━━━ Teks yang Disediakan

POJOKNEGERI.COM - Sutradara Film "Dirty Vote", Dandhy Dwi Laksono buka suara mengenai sumber dana produksi Dirty Vote.
Film dokumenter tersebut mengulas perjalanan menuju Pemilu 2024 serta dugaan kecurangan yang terjadi di dalamnya.
Ia mengaku Dirty Vote dibuat atas dasar sukarela banyak pihak.
Sosok yang muncul dalam dokumenter itu juga disebut tak diberi bayaran.
"Dirty Vote ini kami patungan, para bintang film itu bahkan enggak ada yang dihonor. Enggak ada yang bayar juga. Kami semua bawa resource masing-masing aja. ada yang pakai ongkos sendiri, bawa makanan sendiri, ya sudah itu yang kami lakukan," ucap Dandhy Dwi Laksono.
Dandhy mencontohkan dirinya yang berkontribusi dan mewakili dua lembaga, yakni dari Watchdoc dan juga operasi ekspedisi Indonesia Baru.
Kemudian tiga ahli hukum tata negara, yakni Zainal Arifin Mochtar, Feri Amsari, dan Bivitri Susanti sebagai perwakilan dari Themis Indonesia, UGM, dan Sekolah Tinggi Hukum Jentera.
Tak hanya itu, tim teknis turut mendukung dalam aspek sewa peralatan, sedangkan tim-tim nonteknis juga disebut turut berperan dalam proses perencanaan.
"Dan ini kan enggak bisa dipahami praktik politik di Indonesia yang semua serba uang. Orang partai atau timses dengar ini ya mereka enggak percaya karena memang seperti ini mungkin enggak ada dalam kamus mereka," ujarnya.
Dirty Vote merupakan film dokumenter yang dirilis di saluran YouTube PSHK (Pusat Studi Hukum dan Kebijakan) Indonesia pada 11 Februari.
Film itu menampilkan tiga pakar hukum tata negara membedah dugaan kecurangan Pemilu 2024.

━━━━━━

### Daftar Tugas
(A) Tuliskan kembali bagian artikel tentang film Dirty Vote mulai dari "Sosok yang muncul" sampai dengan "Dandhy Dwi Laksono.".
(B) Tulis lanjutan artikel tentang film Dirty Vote, dimulai setelah kalimat terakhir yang ditampilkan.

━━━ Data Sumber

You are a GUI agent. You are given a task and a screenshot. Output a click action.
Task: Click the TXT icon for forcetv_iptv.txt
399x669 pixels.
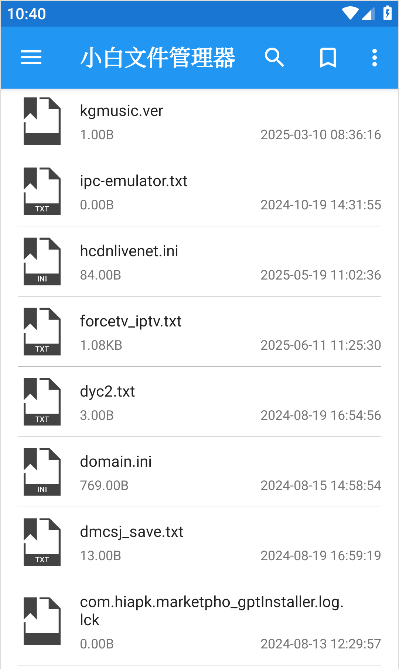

━━━━━━

### Tugas Terselesaikan
(A)
Sosok yang muncul dalam dokumenter itu juga disebut tak diberi bayaran.
"Dirty Vote ini kami patungan, para bintang film itu bahkan enggak ada yang dihonor. Enggak ada yang bayar juga. Kami semua bawa resource masing-masing aja. ada yang pakai ongkos sendiri, bawa makanan sendiri, ya sudah itu yang kami lakukan," ucap Dandhy Dwi Laksono.

(B)
Film itu diawali dengan menampilkan ucapan Presiden Jokowi mengenai anak-anaknya yang tak tertarik terjun ke dunia politik beberapa tahun lalu dan pada akhirnya jelas berubah saat ini.
Dirty Vote juga menampilkan dugaan ketidaknetralan para pejabat publik, wewenang dan potensi kecurangan kepala desa, anggaran dan penyaluran bansos, penggunaan fasilitas publik, hingga lembaga-lembaga negara yang melakukan pelanggaran etik.
Imbas dari penayangan film tersebut, empat tokoh utama Dirty Vote dilaporkan ke Bareskrim Polri.
Kelompok yang menyebut diri sebagai Forum Komunikasi Santri Indonesia atau Foksi akan melaporkan sutradara dan tiga akademisi dalam film dokumenter Dirty Vote ke Badan Reserse Kriminal Polri dan Sentra Penegakan Hukum Terpadu atau Sentra Gakkumdu.
Ketua Umum Foksi M Natsir Sahib membenarkan bahwa pihaknya telah mendatangi Bareskrim Polri, Senin (12/2/2024).
Dalam keterangan tertulisnya, Foksi mendatangi Bareskrim untuk berkonsultasi dalam rangka melaporkan sutradara film dokumenter Dirty Vote, yakni Dandhy Dwi Laksono, beserta tiga akademisi yang muncul dalam film tersebut, yakni Feri Amsari, Zainal Arifin Mochtar, dan Bivitri Susanti.
Pada kedatangannya kemarin ke Bareskrim, masih terdapat kekurangan dalam berkas laporan.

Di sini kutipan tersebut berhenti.